Al centro, una tematica cara a Yehoshua, l’identità ebraica. Che si misura, stavolta, con una società quasi totalmente non ebrea. La vicenda si svolge, infatti, in Italia. Omaggio ad un paese molto amato dal grande scrittore israeliano, che omaggia anche Edmondo De Amicis e il suo Cuore, il libro che ha deciso il suo destino, convincendo a dedicarsi alla narrativa.
Rachele, la ragazzina protagonista, che si sta preparando per il Bat Mitzvah e che, per ordine del padre ebreo non praticante, non può rappresentare la Madonna nella recita natalizia della scuola, ha il brio e la serietà della gioventù, quando i ragazzi/e vogliono capire e fare ciò che è giusto, e pone agli adulti domande spiazzanti.

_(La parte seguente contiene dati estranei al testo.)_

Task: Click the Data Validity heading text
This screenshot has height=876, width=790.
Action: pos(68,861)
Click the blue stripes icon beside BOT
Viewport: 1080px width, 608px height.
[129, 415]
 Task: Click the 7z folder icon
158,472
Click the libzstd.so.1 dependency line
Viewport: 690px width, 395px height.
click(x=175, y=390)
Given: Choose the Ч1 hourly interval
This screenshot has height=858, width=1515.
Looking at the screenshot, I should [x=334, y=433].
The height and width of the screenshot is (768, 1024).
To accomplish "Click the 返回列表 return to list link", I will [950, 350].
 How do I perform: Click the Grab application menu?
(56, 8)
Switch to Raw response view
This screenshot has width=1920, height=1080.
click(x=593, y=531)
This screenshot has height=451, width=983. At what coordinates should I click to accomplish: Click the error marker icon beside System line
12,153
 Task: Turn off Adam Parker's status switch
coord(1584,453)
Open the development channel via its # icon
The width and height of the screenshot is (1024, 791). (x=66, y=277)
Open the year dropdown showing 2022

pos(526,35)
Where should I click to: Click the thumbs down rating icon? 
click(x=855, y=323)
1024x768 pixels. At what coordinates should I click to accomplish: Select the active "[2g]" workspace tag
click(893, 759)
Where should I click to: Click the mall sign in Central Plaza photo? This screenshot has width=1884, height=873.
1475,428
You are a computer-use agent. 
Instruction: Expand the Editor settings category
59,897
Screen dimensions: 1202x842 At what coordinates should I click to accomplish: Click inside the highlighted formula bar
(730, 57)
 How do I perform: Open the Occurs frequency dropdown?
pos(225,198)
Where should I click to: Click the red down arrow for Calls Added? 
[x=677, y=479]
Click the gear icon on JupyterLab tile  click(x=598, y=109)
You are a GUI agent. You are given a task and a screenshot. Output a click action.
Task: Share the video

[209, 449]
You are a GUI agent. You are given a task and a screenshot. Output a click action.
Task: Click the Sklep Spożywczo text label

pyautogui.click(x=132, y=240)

Ed è lei, in una sorta di accelerato corso formativo messo
in movimento dalla malattia quasi certamente mortale del padre e a cui partecipano
i nonni e la maestra – figura quest’ultima decisiva (Nb: in Italia gli
insegnanti non vanno in pensione a Natale; ma su questa svista di realismo, possiamo tranquillamente
sorvolare) – che tirerà le fila di questo romanzo-apologo-forse testamento
spirituale dell’autore:
«Non un altro dio, papà, hai ragione, il mondo non ha bisogno di un altro dio. Di dei ce ne sono già troppi.
– Allora cosa vuoi che venga al mondo?
– Qualcuno che rimanga con me.
– Con te?
– Sì, con me. Non un dio ma un fratello, un fratello che stia con me quando tu non ci sarai più.»